Casa destruída pela lama no município de Bento Rodrigues. Foto: Marianna Brito - Ibase

Casa destruída pela lama no município de Bento Rodrigues. Foto: Marianna Brito

Dezenove pessoas mortas, mais de 40 municípios afetados, interrupção do abastecimento de água, prejuízos econômicos. Dia 5 de novembro completará um ano do maior crime ambiental do Brasil, e as consequências do rompimento da barragem de Fundão, à 35km do município de Mariana, em Minas Gerais, são de dimensões sociais, ambientais, econômicas e políticas ainda impossíveis de mensurar.

Os 50 milhões de de rejeitos de mineração desceram pelas montanhas, passaram pela barragem de Santarém e destruíram os distritos de Bento Rodrigues e Paracatu de Baixo. O distrito de Gesteira e a cidade de Barra Longa também foram gravemente atingidos. Depois de 17 dias, a lama chegou no litoral do Espírito Santo, assolando a Bacia do Rio Doce.

Segundo relatório oficial da Força-Tarefa, os danos ambientais, sociais e econômicos estão avaliados em R$155 bilhões. Já os danos imateriais não podem sequer ser calculados. As famílias viram a destruição de suas casas e de seus vínculos sociais, e hoje sofrem com a realidade do desemprego e da criminalidade. Os casos de suicídio na região aumentaram consideravelmente.

A Samarco S.A., união da transnacional VALE com a australiana BHP Billiton, responsável pelas barragens, continua a tomar medidas arbitrárias para a reparação. A multa acordada entre a empresa e o governo de Minas é de R$20 bilhões. O Ministério Público Federal suspendeu o acordo, justificando a falta de participação popular nas decisões. 

Ainda na tentativa de emplacar uma imagem de “cidadã na resolução de conflitos”, a empresa deu “cartões de auxílio financeiro emergencial” à 7.122 famílias, mesmo com o número de atingidos em cada região sendo disparadamente maior.

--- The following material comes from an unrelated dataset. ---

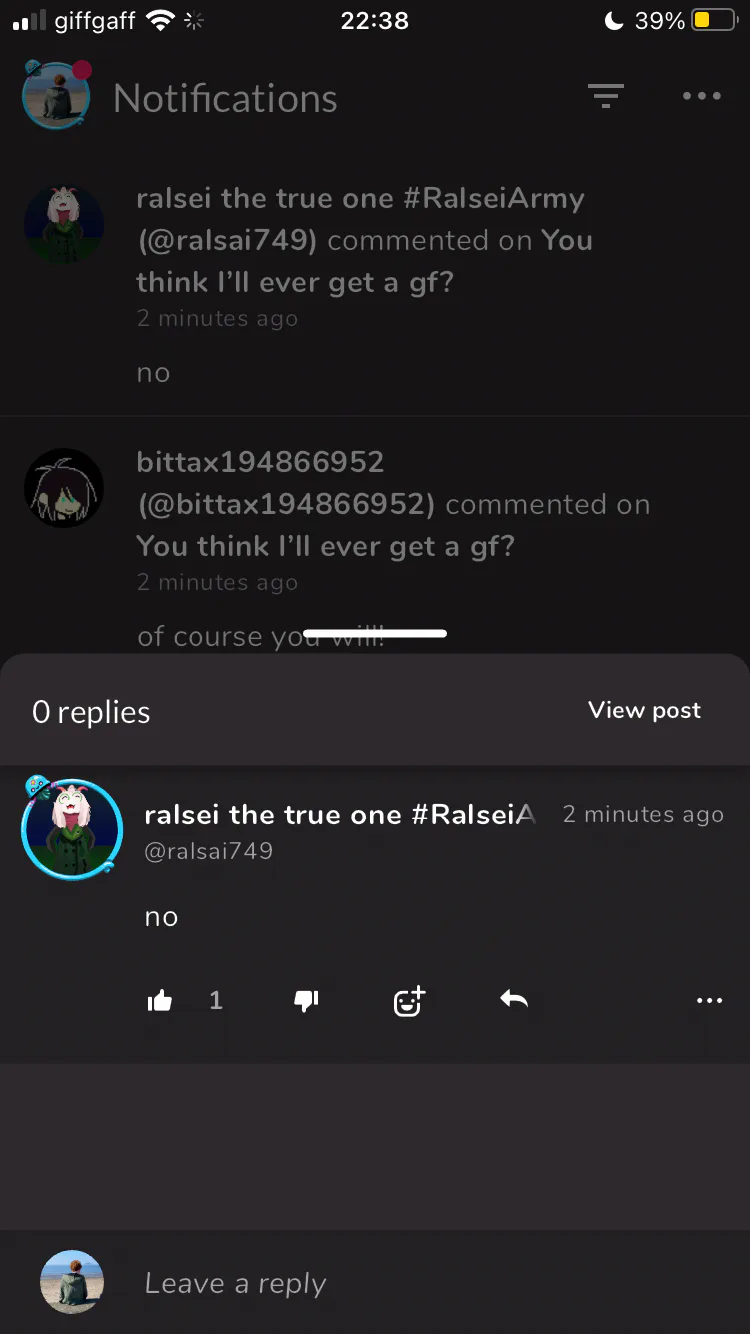Image resolution: width=750 pixels, height=1334 pixels.
Task: Open ralsei's avatar in the comment sheet
Action: click(72, 829)
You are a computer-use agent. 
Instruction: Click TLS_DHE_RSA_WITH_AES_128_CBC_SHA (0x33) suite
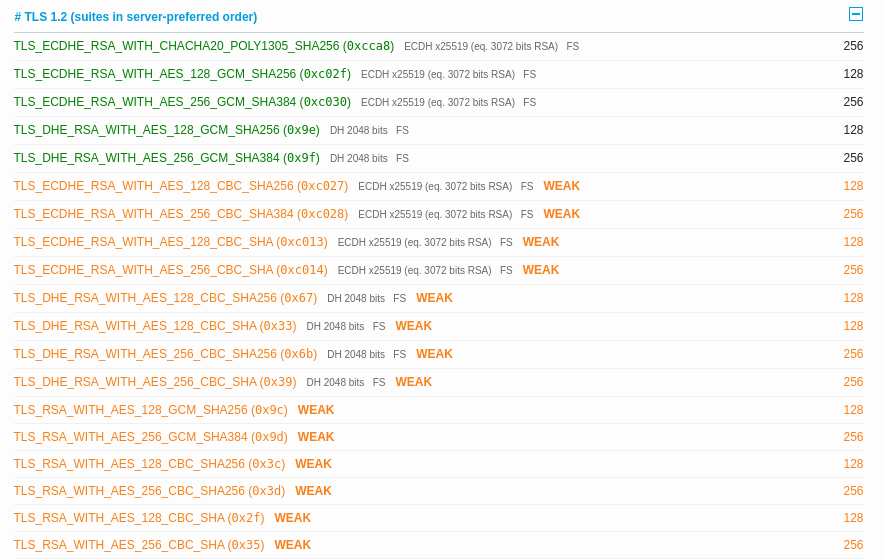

Um dos motivos que indicam o rompimento das barragens são as diversas fraudes de documentação por parte da empresa, a fim de conseguir as autorizações ambientais necessárias para seu funcionamento. A intensificação da produção de minérios nos últimos anos e o consequente aumento de rejeitos num menor espaço de tempo, também trouxe dificuldades na capacidade de carga da barragem, que possuía várias rachaduras.

Esses fatores, somados à ausência de fiscalização, podem causar ainda o rompimento de mais duas barragens e uma hidrelétrica, que estão com níveis de segurança abaixo do determinado pela Associação Brasileira de Normas Técnicas (ABNT), segundo a própria empresa.

Para se ter uma ideia, o único relatório de acompanhamento sobre o crime, liberado pelo Departamento Nacional de Produção Mineral (DNPM) 20 dias após o desastre, tinha duas páginas e sua fonte era a própria Samarco.

As famílias atingidas têm formado grande resistência às imposições da empresa, denunciando continuamente as ameaças que vêm sofrendo à toda a população brasileira. A empresa tem respondido com uma série de processos sobre as pessoas, principalmente lideranças de movimentos, no sentido de criminalizar os protestos e deslegitimar suas lutas.

Até agora são 13 pessoas processadas, contra pouquíssimos processos direcionados aos diretores responsáveis. O Movimento dos Atingidos por Barragens (MAB) apresentou ao Política Nacional dos Atingidos por Barragens (PNAB), que os direitos sejam  garantidos para os que sofrem até hoje com os crimes da Samarco.